Not only did you do it inside 2012, as promised, but the publisher contacted me by email to alert me, as asked.
So, well done, and thanks. I've just bought them both for kindle.
From: Greg Bear
Date: 11/29/2012
Excellent! And since these are based on my files, any typos and other errors are entirely my own! Let me know how you find the e-book versions.
From: Roald Laurenson
Location: near Pacific islands
Date: 11/30/2012
Very nice news that these are in e-print, Greg.
I was quite nicely surprised to find how much I enjoyed them, reading a couple of years ago, thinking I wasn't big on fantasy. Certain images and imaginations also really stick.

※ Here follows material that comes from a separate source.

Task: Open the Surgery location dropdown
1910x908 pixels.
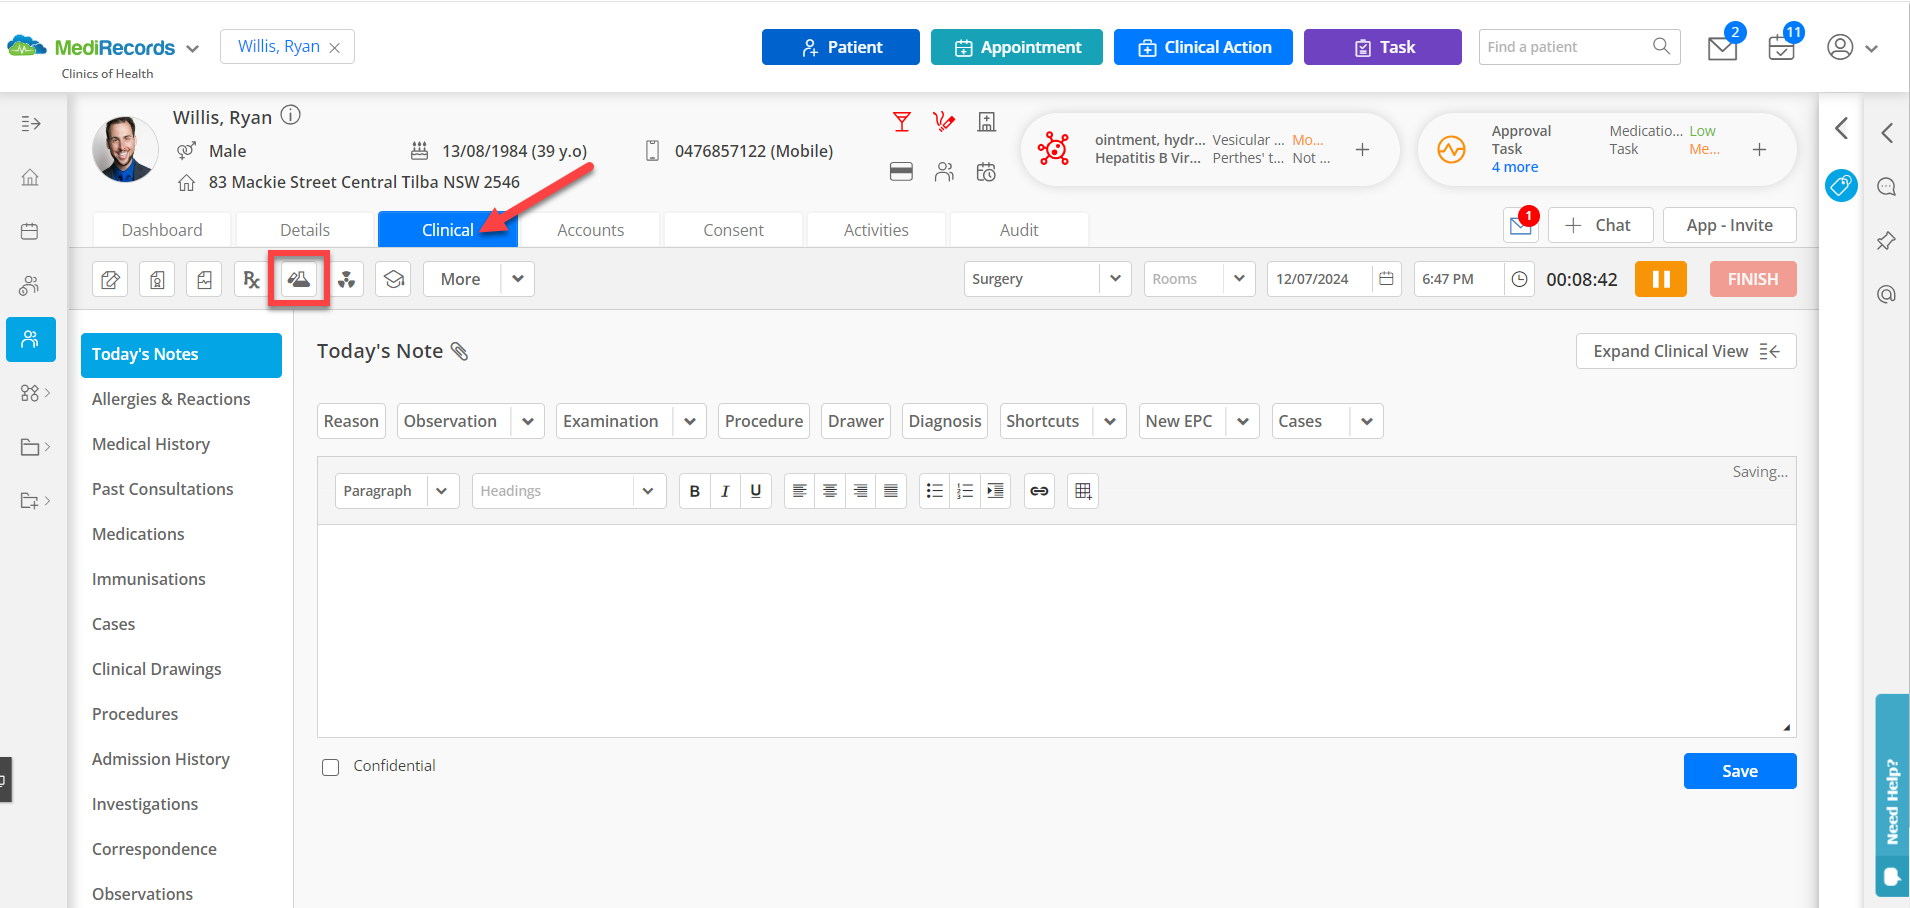Action: [x=1047, y=279]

As told to Astrid a bit ago, I keep returning to your books, both as places I can learn from, and as friends of place, time, and speculative life. My quiet impression is that you're ever a more serious novelist than often is allowed to seem.
Thanks for these things, and I hope all goes well in the game-related and so forth, which I have only dipped into for passing moments so far, but will probably find to appreciate just as well. I certainly see that a lot of people do.

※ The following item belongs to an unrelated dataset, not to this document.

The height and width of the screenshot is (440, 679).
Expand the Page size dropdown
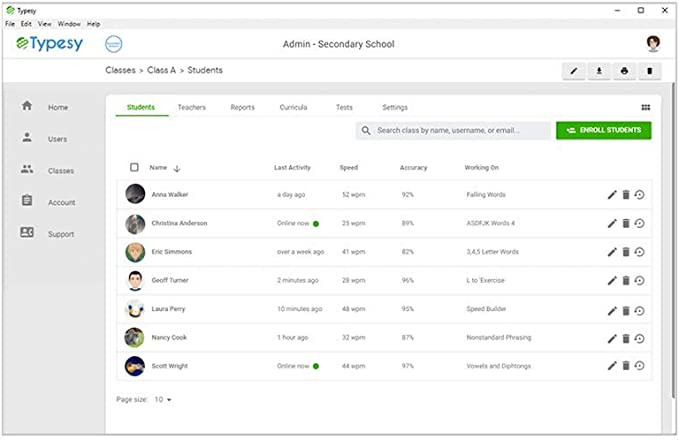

Best, as you know, from those desert-ocean climes.
From: George Michaelson
Location: Australia
Date: 12/31/2012
'The Infinity Concerto' I read a bit more like proofing, and noticed a couple of places where it has 11 (one one) instead of ll (ell ell). That, and a minor typo. I found the one/ell thing interesting: you said its from your own files, but these kinds of things are usually from OCR transliterations. Did they actually OCR scan off page proofs rather than use e-markup?
Also, the conversion of both had some oddities in the font size selection, which may be about how kindle behaves more than your inputs. they tended to smaller font sizes as the default, and jumped to bigger with few in-betweens.
I didn't notice anything in 'The Serpent Mage'. And, to be absolutely clear, nothing detracted from the prose. They were a great (re)read.
Having placed Mahler and Mozart back in the clutches of west-coast grand dames, how can you leave us high and dry? Surely they re-enact cheech-and-chong in some route-66 saga with orchestration?
From: Greg Bear
Date: 02/01/2013
Thanks, Roald! Even serious writers crack a smile now and then. Where in the desert ocean are you now?
From: Greg Bear
Date: 02/03/2013
Thanks, George! I've corrected the 11 oddity, which was indeed from my own OCR scan, which I did about twenty years ago... However, I found only one instance! So if you could send me the other instances and the typo, I can correct those as well!
From: Roald Laurenson
Location: that place with the ocean's voice in evenings
Date: 02/12/2013
Hi Greg, and agree, smiles are worth a lot. If that's part of the attraction with your fresh areas, good on you ;). I've thought it also has to do in more than one way with your children, and to degree so, other smiles surely...!
Where am I? Where I have been for a few years, and getting in certain ways usefully used to the idea, if imagination is quite consistently on the far roam. As you were local, you'll know of IB, and I am in an area with many families and their varied decent lives, enjoyed, while the house actually is owned by a Russian and often enough has lodgers from Europas past, so conversation can be interesting.
Greetings up there in the land of slow grays...probably very useful for writing.